The Federal Reserve's policy-makers voted yesterday to leave short-term interest rates unchanged, and the Fed suggested that it did not expect to alter that stance for some time.
In a statement, the Fed said its Open-Market Committee voted unanimously to leave the benchmark federal funds rate on overnight loans between banks at 1.75 percent, the lowest in more than four decades.
The central bank's decision was expected because of concerns about the strength of the economic recovery.
Reaction to the news in financial markets was muted. The Dow Jones industrial average closed the day with a gain of 28.51 points, at 9,836.51, and the Nasdaq composite index slipped 4.66 to 1,573.82. Bond prices were little changed in the credit markets.
The Fed acted against a backdrop of ambiguous economic data.
On the one hand, growth in the first quarter was a robust 5.8 percent, the clearest sign yet that the recession is over. But much of that increase was attributable to a sharp slowdown in inventory liquidation from the fourth quarter and to home construction, which because of record warmth during the winter was very strong. It is unlikely that either sector of the economy will continue to be as significant a contributor to growth.
In its statement, the Federal Open Market Committee noted that "economic activity has been receiving considerable upward impetus from a marked swing in inventory investment."
As a consequence, most economic forecasters expect the pace of the recovery to moderate in the current quarter.
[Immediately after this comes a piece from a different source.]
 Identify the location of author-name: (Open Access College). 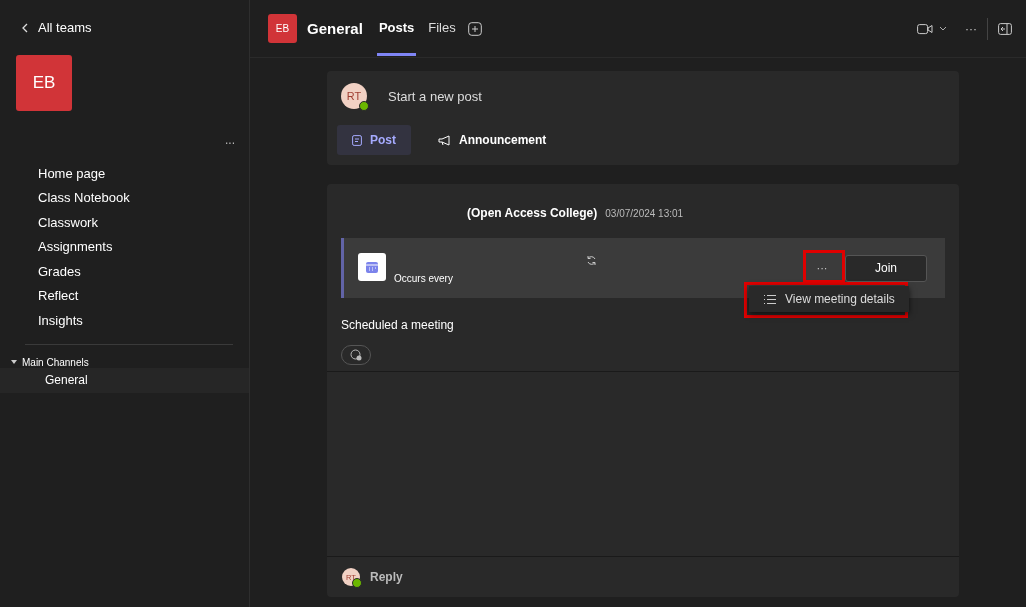
(532, 213).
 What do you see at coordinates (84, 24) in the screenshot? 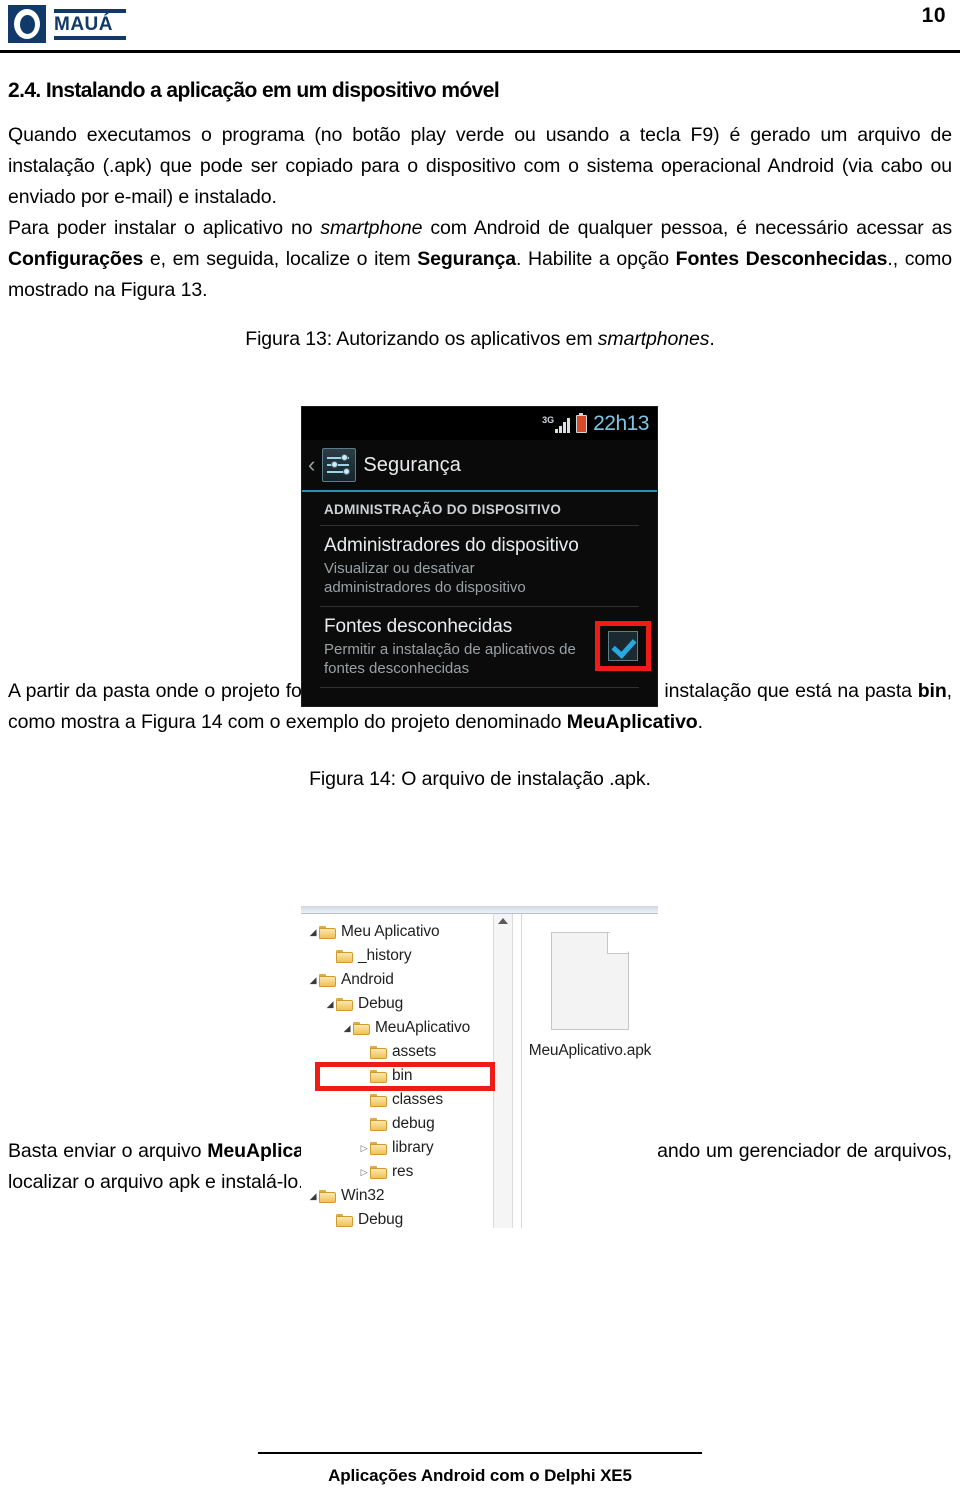
I see `logo-word-text: MAUÁ` at bounding box center [84, 24].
Reflecting the nascent recovery, Alan Greenspan, the Fed's chairman, told Congress last month that the central bank was unlikely to alter its monetary policy position until it saw that the economy was on a "sustained" growth path. At that time, Greenspan suggested that it would be some months before those signs were likely to emerge.
The Fed noted yesterday that "the degree of the strengthening in final demand in coming quarters, an essential element in sustained economic expansion, is still uncertain." Some analysts have argued that the Fed might not need to raise interest rates even after the economy gains more stable footing, because inflationary pressures appear to be virtually nonexistent.
In the eyes of those who advocate that position, yesterday's report on productivity, which showed that output per worker rose at its highest rate in nearly 20 years during the first quarter, underscores that argument.
The Fed said the risks of sustainable economic growth and maintaining price stability are balanced "for the foreseeable future." That suggests that its current neutral stance on monetary policy will continue for some time.
The Fed cut short-term rates 11 times last year to deal with a weakening economy and the economic fallout from the terrorist attacks of Sept. 11.